0
votes

I am trying to write a script in powershell that can loop through Excel sheets from a prepared Excel file and extract a range of values in each sheet, which I then pipe into the import-csv cmdlet. This is the first step in a larger script that acts on the csv files; I am trying to consolidate all the steps into 1 convenient script.

My problem is that I need:

  • the script to work without Excel installed (rules out COM object Excel.Application)

  • cannot install powershell modules (rules out the popular ImportExcel).

  • is usable on xlsx files (rules out jet 4.0 with excel object 8.0)

  • Doesn't require downloads/admin permissions to directories or has simple workarounds for this.

In short:

Is importing an excel sheet to CSV via a PowerShell script possible with only pre-installed Windows functionalities?

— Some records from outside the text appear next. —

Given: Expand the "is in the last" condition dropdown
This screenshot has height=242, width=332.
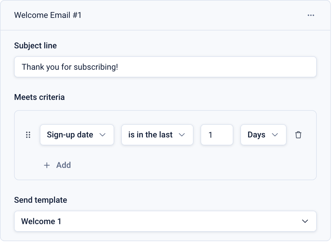Looking at the screenshot, I should [157, 135].
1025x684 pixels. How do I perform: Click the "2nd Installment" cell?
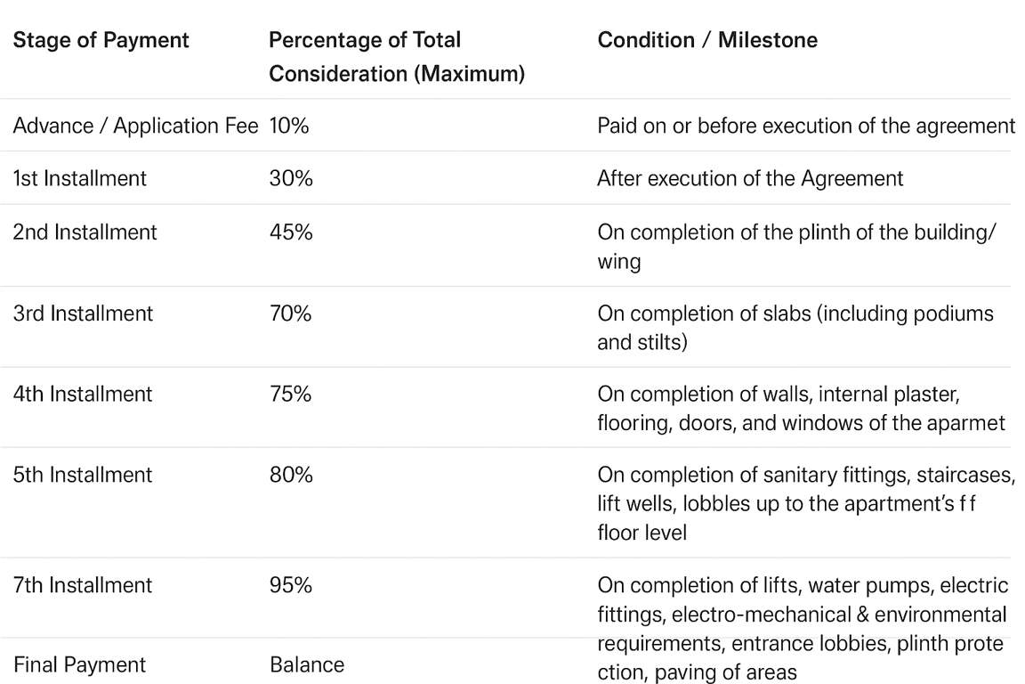pos(85,232)
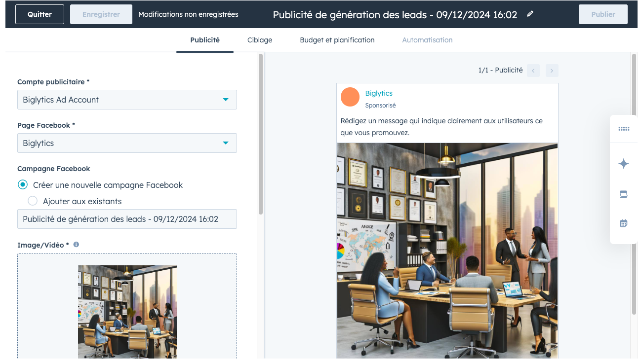Go to the next ad preview arrow
Viewport: 641px width, 360px height.
pos(552,71)
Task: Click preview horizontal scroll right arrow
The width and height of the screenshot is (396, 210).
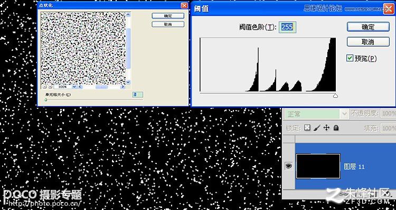Action: [x=122, y=87]
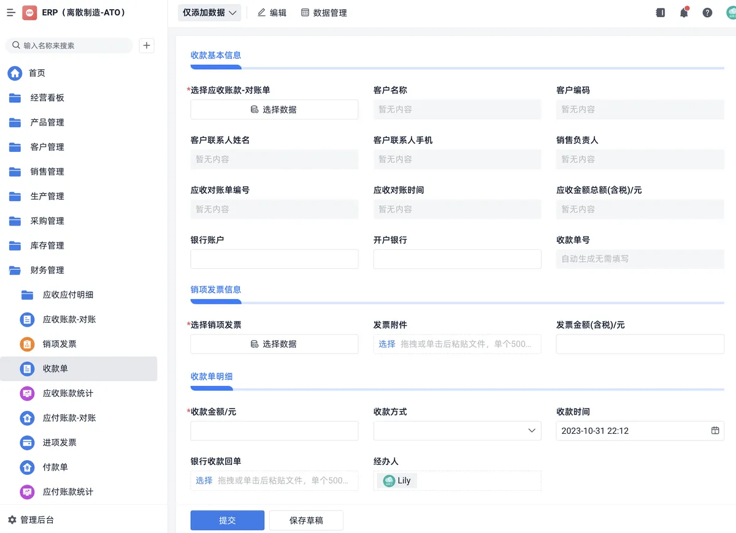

The next best thing would be minimal adjustments, such as bundling a small library with the script that can be easily referenced in the script (would Open XML SDK or EPPlus 4.5.3.3 fall into this category?).

Thank you.

1

1 Answers

1
votes

It's possible to work with the raw Excel data, but you will have to "reverse engineer" the format. I was able to get some useful data from a very simple sheet.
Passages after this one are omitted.